**Compiti da svolgere**
A - Nel brano sul danno differenziale e l'INAIL, spiega in quale caso il danno da perdita della capacità di lavoro viene presunto e in che modo l'INAIL lo indennizza.
B - Secondo il brano sul danno differenziale, da quale giorno di assenza dal lavoro decorre l'indennità giornaliera erogata dall'INAIL?
C - Riporta il passo del brano sul danno differenziale che comincia con "L’INAIL, dunque, non" e prosegue fino a "i pregiudizi morali).".

Danno differenziale e INAIL: la Cassazione ricorda i principi

Corte di Cassazione, sentenza n 26117 del 27 settembre 2021

Nel caso di infortunio non mortale, l’INAIL esegue in favore della vittima quattro prestazioni principali:

a) eroga una somma di denaro a titolo di ristoro del danno biologico permanente (art. 13 d. Igs. 23.2.2000 n. 38); tale importo viene liquidato in forma di capitale per le invalidità comprese tra il 6 e il 16%, ed in forma di rendita per le invalidità superiori;

b) eroga una somma di denaro a titolo di ristoro del danno (patrimoniale) da perdita della capacità di lavoro; tale danno è presunto juris et de jure nel caso di invalidità eccedenti il 16%, e viene indennizzato attraverso una maggiorazione della rendita dovuta per il danno biologico permanente (art. 13, comma 2, lettera (b), d. Lgs. 38/2000); tale maggiorazione è calcolata moltiplicando la retribuzione del danneggiato per un coefficiente stabilito dall’Allegato 6 al d.m. 12.7.2000;

c) eroga una indennità giornaliera per il periodo di assenza dal lavoro, commisurata alla retribuzione e decorrente dal quarto giorno di assenza (art. 68 d.p.r. 1124/65, cit.); d) si accolla le spese di cura, di riabilitazione e per gli apparecchi protesici (art. 66 d.p.r. 1124/65).


L’INAIL, dunque, non indennizza il danno biologico temporaneo, non accorda alcuna “personalizzazione” dell’indennizzo per tenere conto delle specificità del caso concreto, non indennizza i pregiudizi non patrimoniali non aventi fondamento medico-legale (ovvero i pregiudizi morali).

**Dati di partenza**
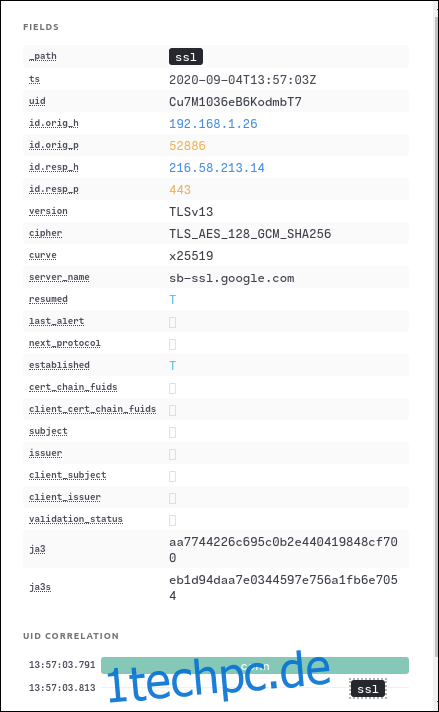439x712 pixels.
Task: Click the ja3 hash value
Action: coord(283,549)
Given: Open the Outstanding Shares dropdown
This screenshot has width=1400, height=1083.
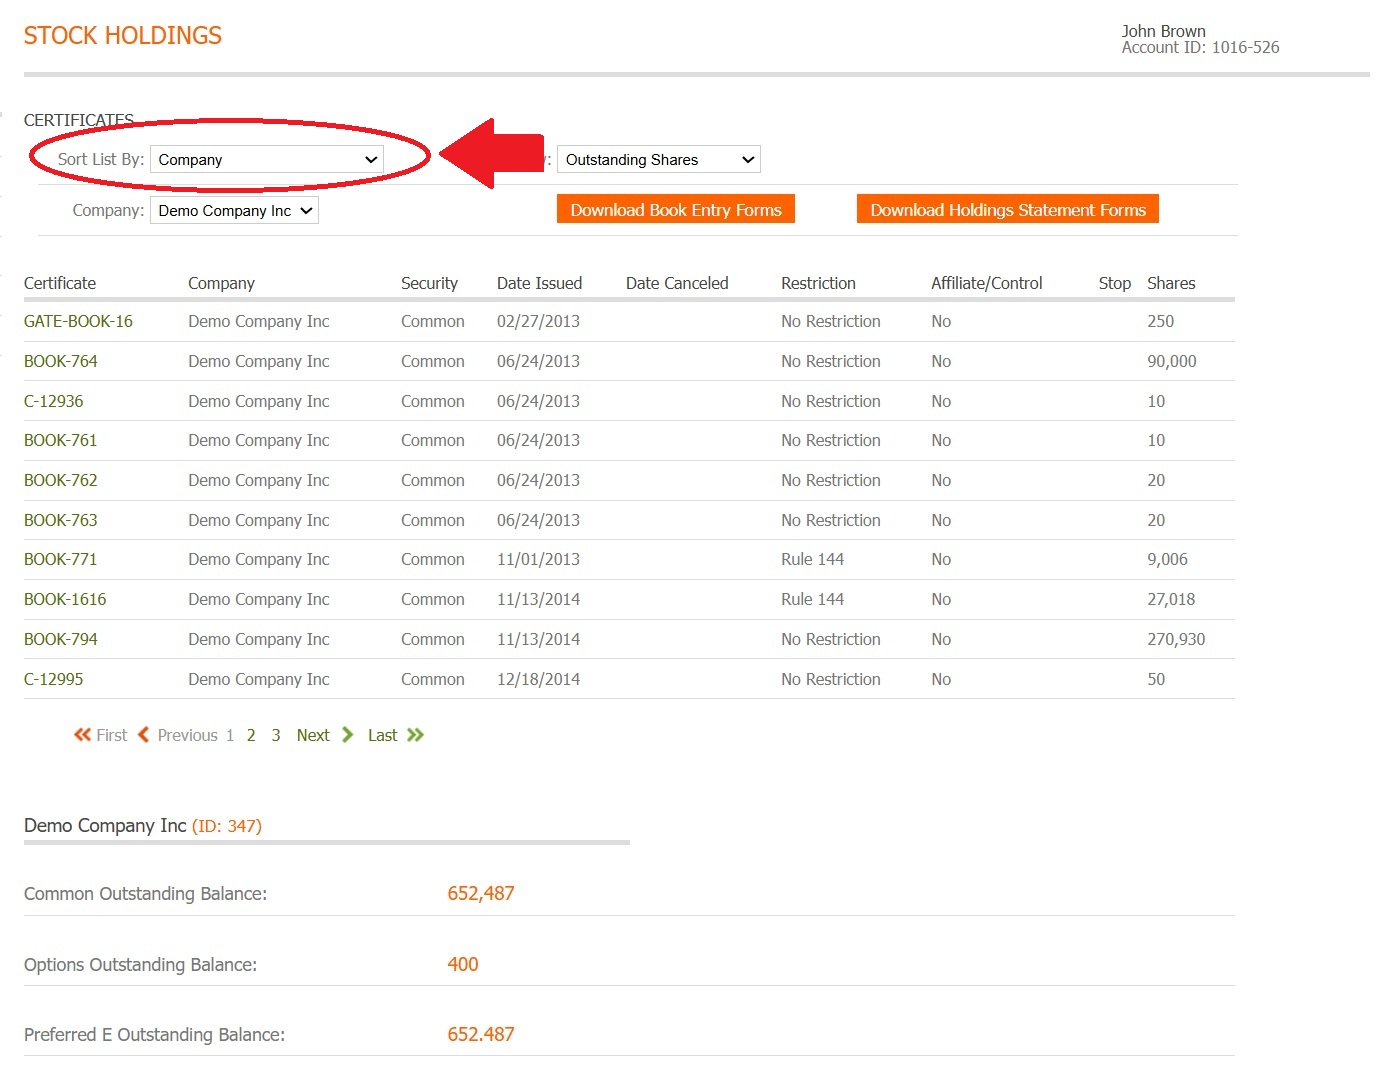Looking at the screenshot, I should (658, 160).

**Risultati dell'esercizio**
A - Il danno da perdita della capacità di lavoro è presunto juris et de jure quando l'invalidità supera il 16%. L'INAIL lo indennizza con una maggiorazione della rendita dovuta per il danno biologico permanente. La maggiorazione si calcola moltiplicando la retribuzione del danneggiato per un coefficiente stabilito dall'Allegato 6 al d.m. 12.7.2000.

B - Dal quarto giorno di assenza.

C -
L’INAIL, dunque, non indennizza il danno biologico temporaneo, non accorda alcuna “personalizzazione” dell’indennizzo per tenere conto delle specificità del caso concreto, non indennizza i pregiudizi non patrimoniali non aventi fondamento medico-legale (ovvero i pregiudizi morali).